Bugün Türkiye’de öğretmenlikte yükselme, kariyer merdivenleri yok. Ücreti az, o kadar ki öğretmenler geçinmek için başka işlerde çalışmak durumunda kalıyorlar çoğu zaman. Tükenmişlik düzeyi yüksek, ancak mesleğin statüsü toplumda pek yüksek değil. “Hiçbir şey olamazsan öğretmen olursun” diye bir deyiş vardır halk arasında.
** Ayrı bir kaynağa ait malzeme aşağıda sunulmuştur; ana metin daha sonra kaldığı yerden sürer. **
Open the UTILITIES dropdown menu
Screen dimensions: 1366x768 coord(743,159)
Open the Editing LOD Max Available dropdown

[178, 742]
Maaşların yetersizliği, çalışma şartlarının zorluğu, sınıfların kalabalık olması, okul binalarının fiziksel olarak kötü durumu, idari kadroların aşırı otoriter davranması ya da vurdumduymazlığı, eğitimle ilgisi olmayan fakat zorunlu kılınan bir sürü angarya iş ve karar verme mekanizmalarına dahil edilmeme, bu mesleğin stresli bir meslek haline gelmesine ve öğretmenlerin şevklerinin kırılmasına yol açıyor. Öğretmenlik mesleğinin bu halde olması, öğrencilerin bu mesleği herhangi bir iş olarak algılamasına, mesleğin insan-toplum-yaşam boyutunu anlayamamasına da sebep oluyor. Aslında Türkiye de Cumhuriyeti kurarken, aynı Finlandiya ve Singapur’da olduğu gibi öğretmene ve öğretmen eğitimine önem vererek yola çıktı. Erken Cumhuriyet döneminin öğretmenleri ile bugünün öğretmenleri arasında, kendilerine biçilen paye ve değer, toplumda birer önder olarak aldıkları yer, öğretmenlerin mesleklerine karşı hissettikleri coşku, güven ve aldıkları ücret bakımından çok büyük farklar var. Yıllar içinde bu güzel ve değerli özellikleri nasıl, ne zaman ve niçin kaybettiğimizi iyi irdelememiz gerek.

Haberin Devamı

BİZ NE YAPABİLİRİZ?
Şimdi soracağımız soru şu olmalı: “Etkin ve nitelikli öğretmen yetiştirmek için neler yapabiliriz?” Yoksa herhangi bir şekilde yetiştikten sonra iyilerini içlerinden nasıl ayıklarız değil. Atacağımız öncelikli adım ise, öğretmen yetiştiren eğitim fakültelerini daha nitelikli, daha donanımlı ve daha etkin hale getirmek, onları toplum içinde layık oldukları konuma taşımak. Başka türlü kurtuluş mümkün görünmüyor. Bu nedenle, eğitim sistemleri gelişmiş ülkeleri mercek altına almak, güçlü yönlerini analiz etmek ve kültürel farklılıklarımızı göz önünde bulundurarak bu yönlerinden feyz almak önem arz ediyor.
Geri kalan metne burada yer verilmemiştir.